O nedenle AK Parti'nin seçim öncesi açıkladığı yani hükümet modelinde bir koltuğun AB Bakanlığı olarak belirlenmesi önemli bir adımdır.
Türkiye'nin yüzünü yeniden AB'ye dönmesi ve tam üyelik yolunda müzakerelerini hızlandırma kararı alması, başta Kıbrıs sorunu dahil öndeki engelleri çözebilecek yollar bulması önemlidir. AB'nin kendi içinde önemli sorunlar yaşıyor olması da, geleceğinin belirsizlikler taşıması da bu yolda girişimlerimizi hızlandırmamıza engel değildir. Çünkü bizim amacımız tam üyelikten de önce demokraside ve hukuk kriterleri açısından Helsinki kriterlerine, ekonomik normlar açısından Maastricht normlarına ulaşmaktır. Ülkemizin ekonomik gelişmesi ve demokratikleşmesi, hukuk devleti prensipleri açısından bu AB normlarını elde etmesi çok önemlidir. Bu normlara ulaşmak ve içselleştirmek halkımızın refahını artıracaktır.
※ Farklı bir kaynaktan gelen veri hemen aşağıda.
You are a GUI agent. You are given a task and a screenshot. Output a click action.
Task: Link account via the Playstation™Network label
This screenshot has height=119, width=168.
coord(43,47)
AB'nin Türkiye dış ticaretindeki payı yüzde 50'ler seviyesindedir. Bu alandaki ticaretimizi alan kaybetmeden sürdürmemiz, geliştirmeye çalışmamız gerekir. O açıdan da müzakerelerin tamamlanıp tam üyelik hakkının elde edilmesi önemlidir. Bu Gümrük Birliği nedeniyle AB'nin serbest ticaret anlaşması imzaladığı, Türkiye'nin anlaşması olmayan üçüncü ülkelerle ticaretindeki olumsuzlukları ve aleyhimize işleyişleri de sonlandıracaktır. Bu Amerika ile dış ticaretimiz açısından da büyük önem taşımaktadır.
Son dönemde ticaretimizi geliştirmekte olduğumuz komşumuz Suriye ve Kuzey Afrika ülkelerinde yaşanan "Arap baharı"nın yarattığı kaosta, bizim AB ilişkilerimizi bir kez daha önemli kılmıştır. Bu nedenle bir süredir kesintiye uğramış gözüken ve yerinde sayan AB müzakerelerinin hızlandırılması, yüzümüzün Avrupa'ya dönmesi ve ilişkimizdeki engellerin kaldırılması çabası yönünde hareket edilmesinin önemi büyüktür. AB Bakanlığı koltuğunun Bakanlar Kurulu içinde yer alması da doğru bir adımdır.